Decided and formalized via JSON Schema
Authors: Pavel Kacha (CESNET.cz), Sebastian Wagner (CERT.at), Sebastian Waldbauer (CERT.at), Aaron Kaplan (CERT.at)
To ease data exchange between two or more IntelMQ instances, adding some meta-information to the messages can make this sharing easier in certain regards. For describing relations between messages ("links"), messages always have one UUID identifying themself and an arbitrary number of related UUIDs together with the link type.
The primary goal of this is to facilitate date-exchange between IntelMQ instance in different organisations, to prevent message loops.
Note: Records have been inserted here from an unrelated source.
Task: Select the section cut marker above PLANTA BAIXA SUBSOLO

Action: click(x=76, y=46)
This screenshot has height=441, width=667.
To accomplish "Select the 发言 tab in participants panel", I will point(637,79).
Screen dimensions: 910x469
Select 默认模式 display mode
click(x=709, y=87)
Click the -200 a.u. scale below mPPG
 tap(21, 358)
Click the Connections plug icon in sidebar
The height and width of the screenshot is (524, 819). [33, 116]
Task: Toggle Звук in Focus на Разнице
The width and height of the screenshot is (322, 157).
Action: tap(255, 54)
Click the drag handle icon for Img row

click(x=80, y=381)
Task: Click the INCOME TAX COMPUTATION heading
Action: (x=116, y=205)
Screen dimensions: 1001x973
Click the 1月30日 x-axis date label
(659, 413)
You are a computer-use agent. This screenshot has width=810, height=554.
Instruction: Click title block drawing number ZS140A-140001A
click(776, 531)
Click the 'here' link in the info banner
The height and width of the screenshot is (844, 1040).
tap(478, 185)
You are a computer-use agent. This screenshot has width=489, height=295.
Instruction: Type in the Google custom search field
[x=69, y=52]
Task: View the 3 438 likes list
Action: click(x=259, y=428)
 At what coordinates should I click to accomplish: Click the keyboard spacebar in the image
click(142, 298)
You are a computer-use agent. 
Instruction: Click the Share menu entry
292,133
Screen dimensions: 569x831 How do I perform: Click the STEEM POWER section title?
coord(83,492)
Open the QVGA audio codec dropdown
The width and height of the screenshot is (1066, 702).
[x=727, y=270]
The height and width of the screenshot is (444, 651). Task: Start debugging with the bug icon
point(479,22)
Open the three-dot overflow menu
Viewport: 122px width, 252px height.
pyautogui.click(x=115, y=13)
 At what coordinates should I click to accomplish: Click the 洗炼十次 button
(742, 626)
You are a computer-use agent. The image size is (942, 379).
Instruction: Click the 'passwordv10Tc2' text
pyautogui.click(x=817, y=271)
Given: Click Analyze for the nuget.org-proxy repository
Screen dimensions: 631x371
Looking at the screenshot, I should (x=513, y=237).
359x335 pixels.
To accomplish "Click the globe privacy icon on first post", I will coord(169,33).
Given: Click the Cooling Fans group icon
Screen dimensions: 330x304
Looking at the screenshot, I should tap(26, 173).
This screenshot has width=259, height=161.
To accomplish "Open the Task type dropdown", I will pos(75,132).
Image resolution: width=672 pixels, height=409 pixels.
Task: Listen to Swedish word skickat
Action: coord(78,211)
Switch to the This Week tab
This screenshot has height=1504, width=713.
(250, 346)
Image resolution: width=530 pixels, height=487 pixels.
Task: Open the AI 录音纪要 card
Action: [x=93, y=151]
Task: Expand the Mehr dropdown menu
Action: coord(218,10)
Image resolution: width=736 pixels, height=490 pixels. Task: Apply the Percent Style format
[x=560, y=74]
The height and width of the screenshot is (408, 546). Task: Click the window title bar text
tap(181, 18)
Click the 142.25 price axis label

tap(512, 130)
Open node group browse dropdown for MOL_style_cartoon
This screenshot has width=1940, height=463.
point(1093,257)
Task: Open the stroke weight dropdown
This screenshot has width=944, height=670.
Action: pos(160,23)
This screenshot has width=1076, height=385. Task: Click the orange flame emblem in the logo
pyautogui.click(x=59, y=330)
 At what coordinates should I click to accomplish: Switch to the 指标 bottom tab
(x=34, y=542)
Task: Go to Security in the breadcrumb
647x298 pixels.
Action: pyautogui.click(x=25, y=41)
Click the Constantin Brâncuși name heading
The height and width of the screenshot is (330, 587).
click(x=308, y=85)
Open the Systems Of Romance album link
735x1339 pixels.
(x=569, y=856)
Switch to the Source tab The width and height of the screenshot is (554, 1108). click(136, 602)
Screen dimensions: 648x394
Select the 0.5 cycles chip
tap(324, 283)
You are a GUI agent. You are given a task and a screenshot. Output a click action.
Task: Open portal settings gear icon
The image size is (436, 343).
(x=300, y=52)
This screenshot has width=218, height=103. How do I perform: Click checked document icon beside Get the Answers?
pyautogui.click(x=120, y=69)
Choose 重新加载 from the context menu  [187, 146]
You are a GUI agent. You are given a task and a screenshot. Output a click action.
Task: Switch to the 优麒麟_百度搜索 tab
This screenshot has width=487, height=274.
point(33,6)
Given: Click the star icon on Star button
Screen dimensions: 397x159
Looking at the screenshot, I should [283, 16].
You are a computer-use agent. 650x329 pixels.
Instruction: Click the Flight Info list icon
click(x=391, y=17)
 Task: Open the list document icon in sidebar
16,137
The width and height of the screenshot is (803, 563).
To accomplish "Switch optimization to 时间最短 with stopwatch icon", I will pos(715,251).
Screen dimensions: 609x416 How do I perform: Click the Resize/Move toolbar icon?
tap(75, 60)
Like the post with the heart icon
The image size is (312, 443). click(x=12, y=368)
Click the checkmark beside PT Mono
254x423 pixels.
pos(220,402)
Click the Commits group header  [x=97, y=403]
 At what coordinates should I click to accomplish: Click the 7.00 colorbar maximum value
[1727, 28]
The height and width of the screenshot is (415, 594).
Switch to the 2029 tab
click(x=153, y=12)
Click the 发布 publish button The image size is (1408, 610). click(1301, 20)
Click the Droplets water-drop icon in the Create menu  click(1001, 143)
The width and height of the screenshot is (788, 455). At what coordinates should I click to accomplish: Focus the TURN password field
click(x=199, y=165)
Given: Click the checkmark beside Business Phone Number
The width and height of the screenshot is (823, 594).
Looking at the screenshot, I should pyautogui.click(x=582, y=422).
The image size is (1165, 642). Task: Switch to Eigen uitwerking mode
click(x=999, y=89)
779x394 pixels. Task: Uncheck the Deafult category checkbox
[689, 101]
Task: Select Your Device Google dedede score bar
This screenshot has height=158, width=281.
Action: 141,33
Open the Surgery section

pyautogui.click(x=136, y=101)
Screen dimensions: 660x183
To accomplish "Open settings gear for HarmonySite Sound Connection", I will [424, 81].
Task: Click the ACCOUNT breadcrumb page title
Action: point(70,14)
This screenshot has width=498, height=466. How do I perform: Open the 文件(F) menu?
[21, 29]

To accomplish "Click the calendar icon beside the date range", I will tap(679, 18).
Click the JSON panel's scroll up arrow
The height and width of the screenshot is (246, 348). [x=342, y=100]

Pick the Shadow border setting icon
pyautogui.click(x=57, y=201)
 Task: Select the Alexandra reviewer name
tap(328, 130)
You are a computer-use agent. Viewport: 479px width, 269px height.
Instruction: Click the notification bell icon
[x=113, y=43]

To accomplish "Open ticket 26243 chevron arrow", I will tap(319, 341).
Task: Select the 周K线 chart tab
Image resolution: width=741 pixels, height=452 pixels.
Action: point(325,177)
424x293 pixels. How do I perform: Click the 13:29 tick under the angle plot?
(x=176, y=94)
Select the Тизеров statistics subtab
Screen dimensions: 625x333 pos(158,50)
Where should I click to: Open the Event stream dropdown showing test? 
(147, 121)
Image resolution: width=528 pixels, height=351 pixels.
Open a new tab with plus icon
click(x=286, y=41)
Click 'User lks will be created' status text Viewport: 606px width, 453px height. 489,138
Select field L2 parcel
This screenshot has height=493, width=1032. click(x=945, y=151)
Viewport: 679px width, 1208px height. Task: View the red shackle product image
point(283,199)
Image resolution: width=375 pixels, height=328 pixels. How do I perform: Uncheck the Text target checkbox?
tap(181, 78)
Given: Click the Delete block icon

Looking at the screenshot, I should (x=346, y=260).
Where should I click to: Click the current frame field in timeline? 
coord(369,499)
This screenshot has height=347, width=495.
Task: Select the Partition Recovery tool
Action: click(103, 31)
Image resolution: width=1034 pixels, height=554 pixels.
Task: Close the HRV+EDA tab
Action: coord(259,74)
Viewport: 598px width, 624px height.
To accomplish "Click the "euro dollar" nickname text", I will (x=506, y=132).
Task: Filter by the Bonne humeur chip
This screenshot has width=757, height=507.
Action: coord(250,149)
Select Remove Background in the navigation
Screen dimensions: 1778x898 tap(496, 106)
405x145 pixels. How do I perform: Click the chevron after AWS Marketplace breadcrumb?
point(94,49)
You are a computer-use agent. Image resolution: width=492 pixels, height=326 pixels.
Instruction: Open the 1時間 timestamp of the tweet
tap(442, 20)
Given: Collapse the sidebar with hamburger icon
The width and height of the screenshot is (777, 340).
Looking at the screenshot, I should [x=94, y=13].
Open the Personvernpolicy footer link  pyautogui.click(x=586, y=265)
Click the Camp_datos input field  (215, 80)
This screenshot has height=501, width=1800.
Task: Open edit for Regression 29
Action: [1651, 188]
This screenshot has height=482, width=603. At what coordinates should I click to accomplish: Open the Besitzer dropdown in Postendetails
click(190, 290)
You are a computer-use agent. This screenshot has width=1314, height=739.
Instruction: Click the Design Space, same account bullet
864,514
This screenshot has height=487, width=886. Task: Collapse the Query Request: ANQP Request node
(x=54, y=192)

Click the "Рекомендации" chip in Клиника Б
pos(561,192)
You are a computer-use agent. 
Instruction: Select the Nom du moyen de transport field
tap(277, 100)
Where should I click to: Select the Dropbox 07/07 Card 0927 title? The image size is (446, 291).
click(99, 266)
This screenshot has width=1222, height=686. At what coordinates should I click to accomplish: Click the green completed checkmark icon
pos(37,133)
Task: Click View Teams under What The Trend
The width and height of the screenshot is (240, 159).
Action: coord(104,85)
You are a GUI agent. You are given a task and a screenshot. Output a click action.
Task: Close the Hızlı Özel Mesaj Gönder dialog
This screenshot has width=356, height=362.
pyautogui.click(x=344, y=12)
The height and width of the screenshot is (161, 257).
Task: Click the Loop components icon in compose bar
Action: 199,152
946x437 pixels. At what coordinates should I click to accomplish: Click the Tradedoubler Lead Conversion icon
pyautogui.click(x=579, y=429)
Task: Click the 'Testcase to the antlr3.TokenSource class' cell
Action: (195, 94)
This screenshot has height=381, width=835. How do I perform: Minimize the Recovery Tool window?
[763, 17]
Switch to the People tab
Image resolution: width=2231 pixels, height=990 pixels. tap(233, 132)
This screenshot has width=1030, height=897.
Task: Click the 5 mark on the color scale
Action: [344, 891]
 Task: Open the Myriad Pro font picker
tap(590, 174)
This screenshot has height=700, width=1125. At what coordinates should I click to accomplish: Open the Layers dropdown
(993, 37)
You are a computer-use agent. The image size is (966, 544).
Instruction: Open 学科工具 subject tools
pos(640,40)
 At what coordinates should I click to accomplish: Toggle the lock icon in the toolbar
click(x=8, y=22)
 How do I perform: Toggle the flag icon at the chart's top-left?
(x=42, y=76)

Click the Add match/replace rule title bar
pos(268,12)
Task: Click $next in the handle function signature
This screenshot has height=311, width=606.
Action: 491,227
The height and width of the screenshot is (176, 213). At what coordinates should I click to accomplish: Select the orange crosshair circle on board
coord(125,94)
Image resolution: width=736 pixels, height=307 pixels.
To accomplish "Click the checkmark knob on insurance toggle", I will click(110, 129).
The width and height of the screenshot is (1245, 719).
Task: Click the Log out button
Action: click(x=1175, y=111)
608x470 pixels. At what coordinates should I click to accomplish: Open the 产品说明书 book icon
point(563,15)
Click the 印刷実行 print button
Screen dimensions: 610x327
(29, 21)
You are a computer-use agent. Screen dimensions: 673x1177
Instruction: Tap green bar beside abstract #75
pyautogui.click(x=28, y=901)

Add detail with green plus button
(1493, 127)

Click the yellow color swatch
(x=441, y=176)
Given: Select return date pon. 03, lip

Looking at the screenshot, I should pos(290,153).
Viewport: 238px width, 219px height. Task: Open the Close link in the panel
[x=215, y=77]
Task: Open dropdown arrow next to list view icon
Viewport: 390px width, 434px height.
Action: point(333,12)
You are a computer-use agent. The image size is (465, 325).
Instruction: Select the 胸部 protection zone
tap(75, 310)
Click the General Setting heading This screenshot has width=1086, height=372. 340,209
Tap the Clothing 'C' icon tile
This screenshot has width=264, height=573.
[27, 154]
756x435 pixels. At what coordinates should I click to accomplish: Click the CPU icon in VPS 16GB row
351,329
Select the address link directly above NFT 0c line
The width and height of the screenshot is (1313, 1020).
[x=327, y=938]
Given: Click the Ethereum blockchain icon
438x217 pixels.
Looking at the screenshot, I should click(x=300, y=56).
The secondary goal is to express relations between messages.
The possible use-cases which can be solved by UUIDs per message:
- Events with multiple target IPs/hostnames/ports
- Horizontal portscan (multiple machines, one port)
- SSH bruteforce (multiple machines, one port/service)
- Vertical portscan (one machine, multiple ports)
- Events with multiple source IPs/hostames/ports
- Targeted DDoS (mutiple machines/reflectors shoot at one target)
- Events with both multiple sources and targets
- Wider DDoS (multiple machines/reflectors shoot at multiple machines, whole subnet, etc.)
- Events with one or more both sources and targets, where exact pattern is not known
- Aka one of [1, 2, 3], but we do not have complete information about specific connections made, possibly because the event/detection came from the statistical detector or from some form of aggregation (where original full information from for example netflow is already lost).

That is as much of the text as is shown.